Shareholders Ask Nine Pharma Companies to Report on Whether Patent Protections are Reducing People’s Access to Medicines


As high drug prices persist, proposals seek to understand whether access is being considered in petitions for patent exclusivity extensions – a mainstay sector strategy to block competition and control pricing.

NEW YORK, NY – TUESDAY, DECEMBER 13TH, 2022 – Members of the Interfaith Center of Corporate Responsibility and shareholders in major pharma companies today announced that they have filed proposals at nine pharma companies seeking a report on the link between their patent protection strategies and people’s access to medicine.

The proposals were filed at AbbVie ($ABBV), Amgen ($AMGN), BMY ($BMY), Eli Lilly ($LLY), Gilead ($GILD), JNJ ($JNJ), Merck ($MRK), Pfizer ($PFE), and Regeneron ($REGN) with a similar request at all companies, if a different group of reasons for each:

RESOLVED, that shareholders ask the Board of Directors to establish and report on a process by which the impact of extended patent exclusivities on product access would be considered in deciding whether to apply for secondary and tertiary patents.
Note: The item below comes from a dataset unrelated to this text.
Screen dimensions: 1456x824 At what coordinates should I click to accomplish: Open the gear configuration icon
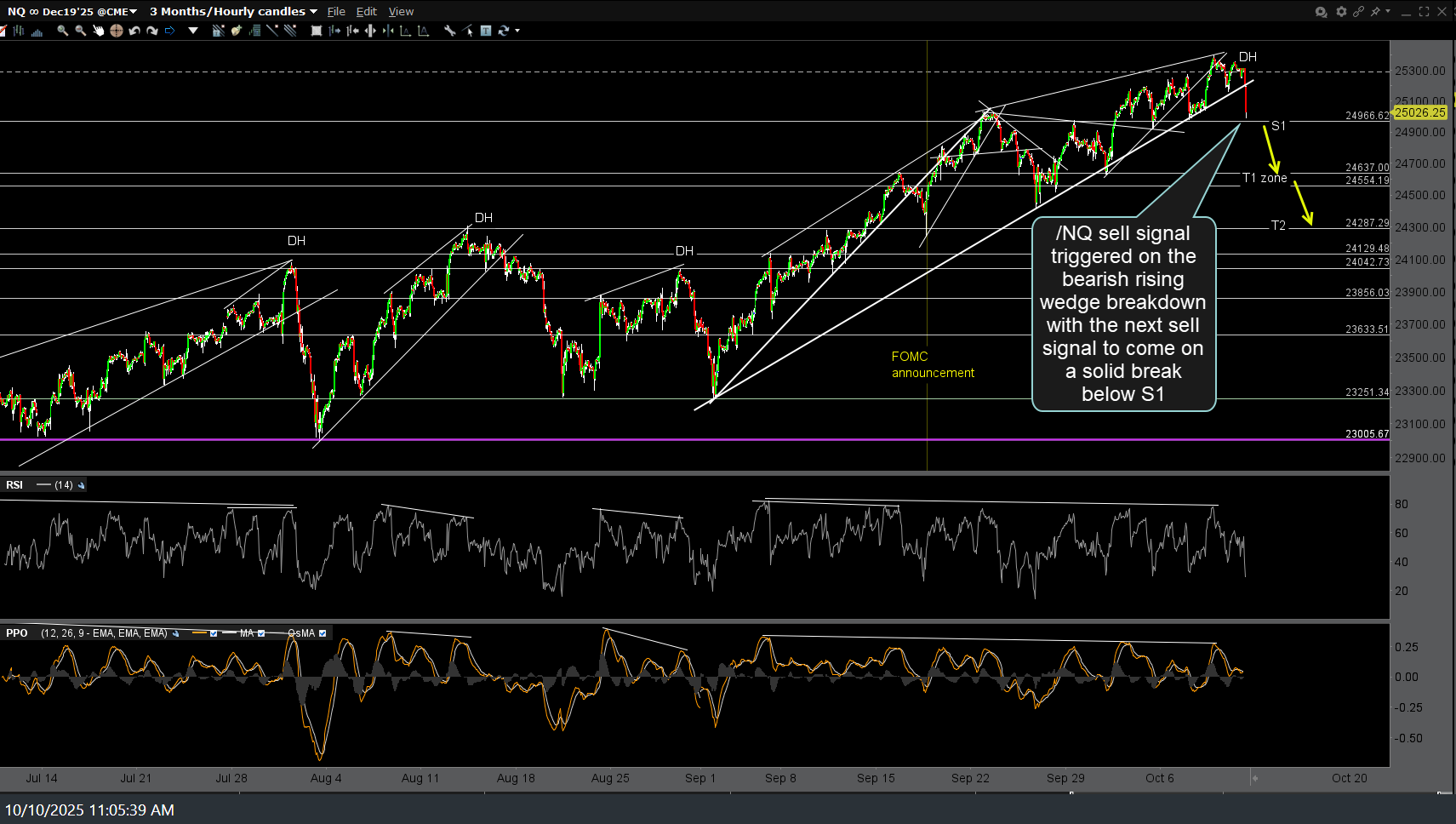1341,11
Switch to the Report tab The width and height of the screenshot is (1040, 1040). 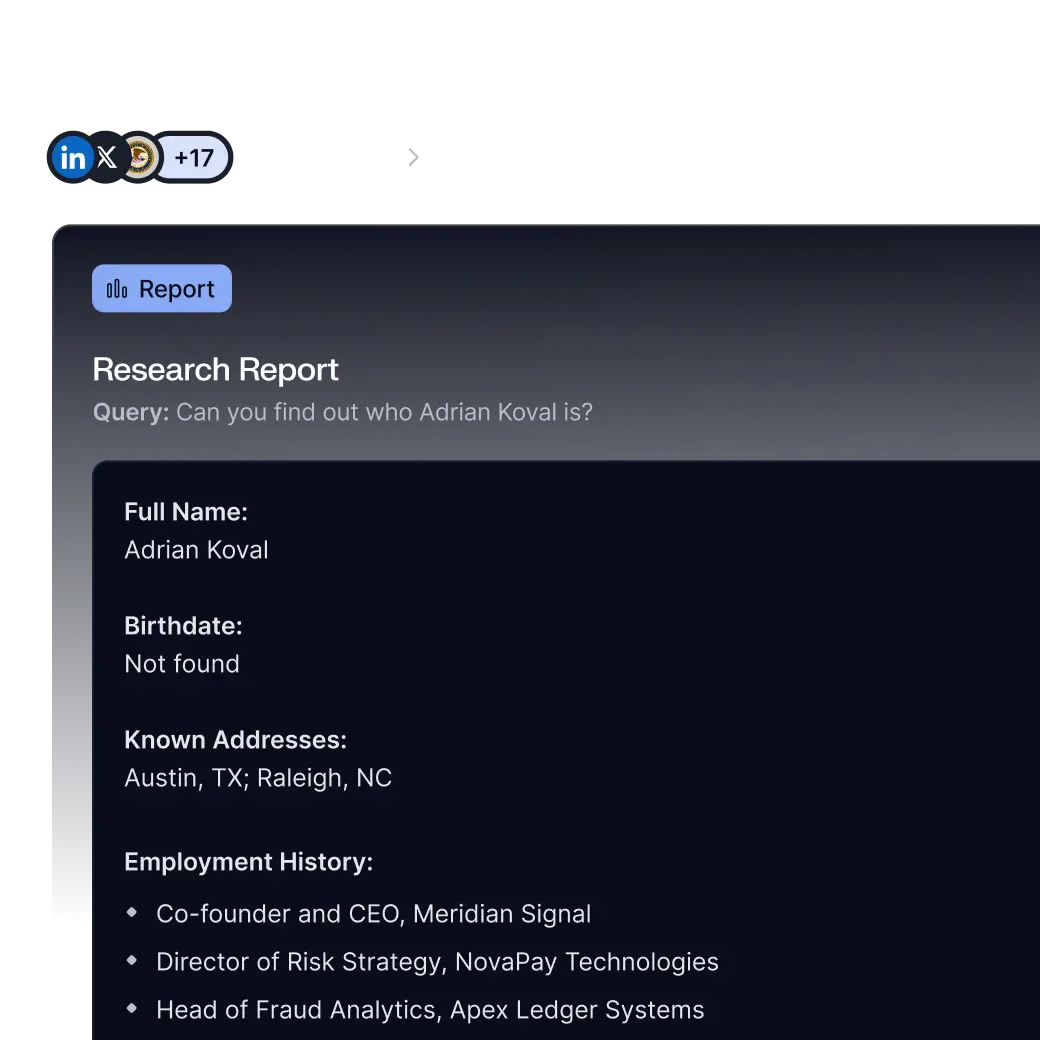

Secondary and tertiary patents are patents applied for after the main active ingredient/molecule patent(s) and which relate to the product.

Intellectual property protections on branded drugs play an important role in maintaining high prices and impeding widescale access to medicine. When patent protection on a drug ends, generic manufacturers can enter the market with a lower-priced formulation that generally results in increased access. For this reason, branded drug manufacturers often deploy a variety of strategies to delay generic competition and extend their exclusivity periods.   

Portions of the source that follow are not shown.